Bernard Matthews says retail sales of its Turkey Twizzlers have gone up, despite being attacked by celebrity chef Jamie Oliver and banned from the menus of many school dinners.
The company has accused Oliver of unfairly targeting the brand in his TV series Jamie’s School Dinners, which has become a rallying point for health groups campaigning against child obesity.
MD David Joll told The Grocer that retail sales of Twizzlers had risen in the past two weeks, despite the bad publicity and ban by school catering company Scholarest, which supplies about 2,000 schools.

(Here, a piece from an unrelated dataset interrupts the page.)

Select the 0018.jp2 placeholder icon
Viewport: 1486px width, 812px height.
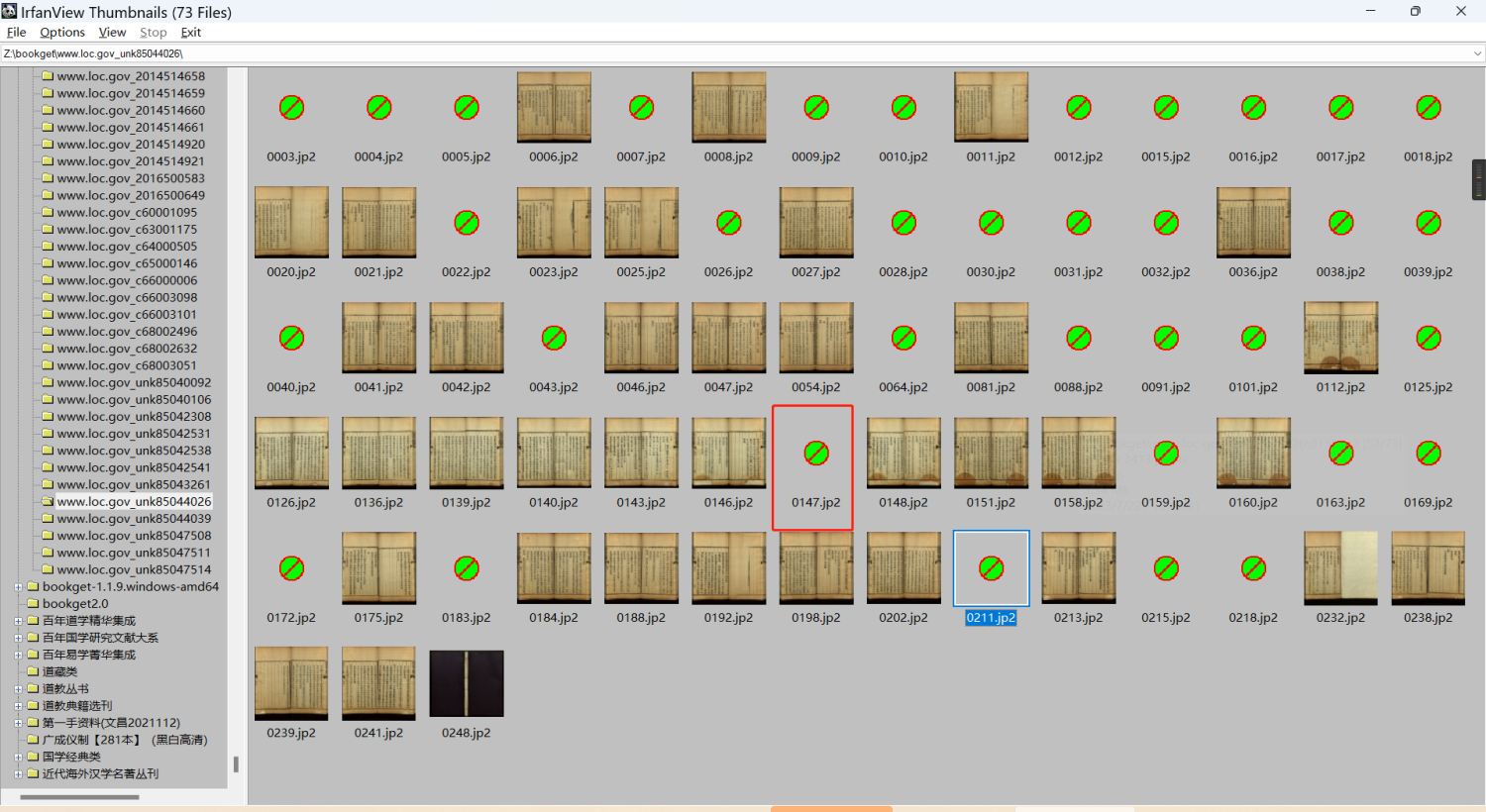1428,108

Joll stressed the company had no plans to withdraw a product that was reformulated last year
to contain 7% fat per 100g (cooked), which falls well within the 10% allowed in schools. “We have been very unfairly treated over a turkey product, which is the least fatty of all meats,” he said. “We were picked out by Oliver because everyone has heard of Bernard Matthews, yet we are a company that has been responding to health concerns for years and going down the low-fat route. A Twizzler has much less fat than a sausage, yet we don’t hear Oliver telling people not to eat sausages.”
Joll said the company had been progressively reducing fat and salt content, and had a range of NPD planned for 2005 centering around healthier options and turkey.

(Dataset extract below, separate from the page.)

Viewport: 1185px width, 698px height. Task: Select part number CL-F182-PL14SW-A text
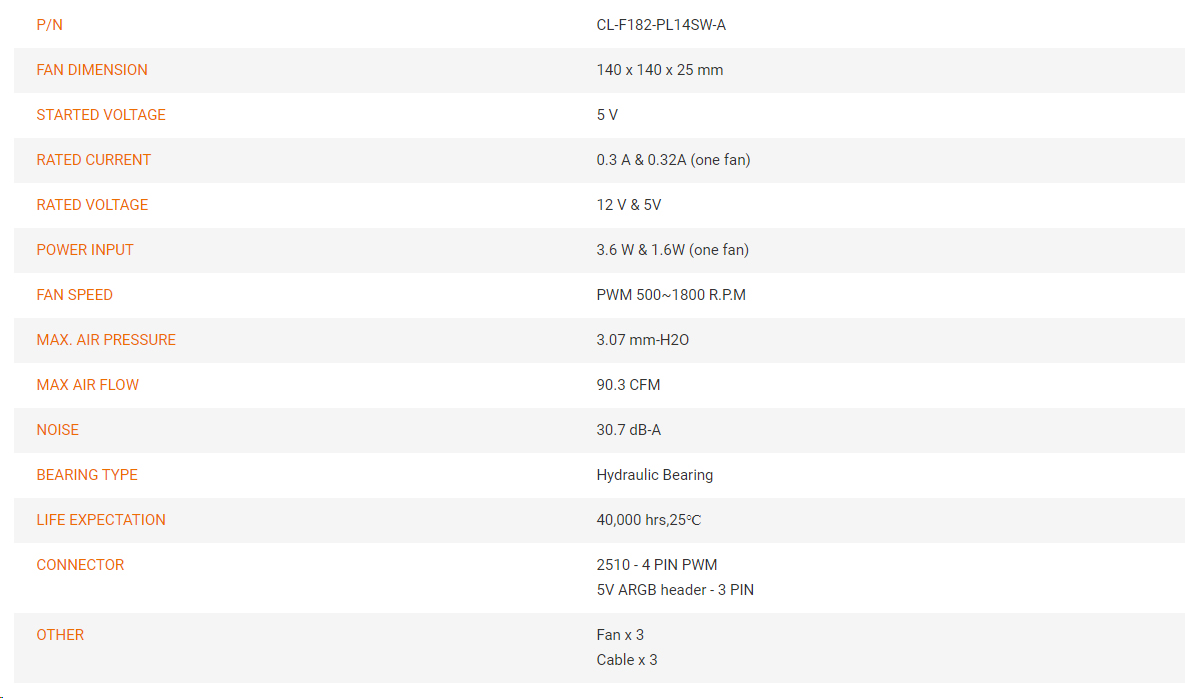(661, 25)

However, he agreed with Oliver - who has launched a campaign calling for kids to be no longer served “junk” in schools that is being supported by 116 MPs - that 37p per child was inadequate for a meal.
The company has been sending nutritional information about Twizzlers to schools. They have been replaced in schools with Turkey Premier, which has more fat than Twizzlers at 8.6% per 100g (cooked).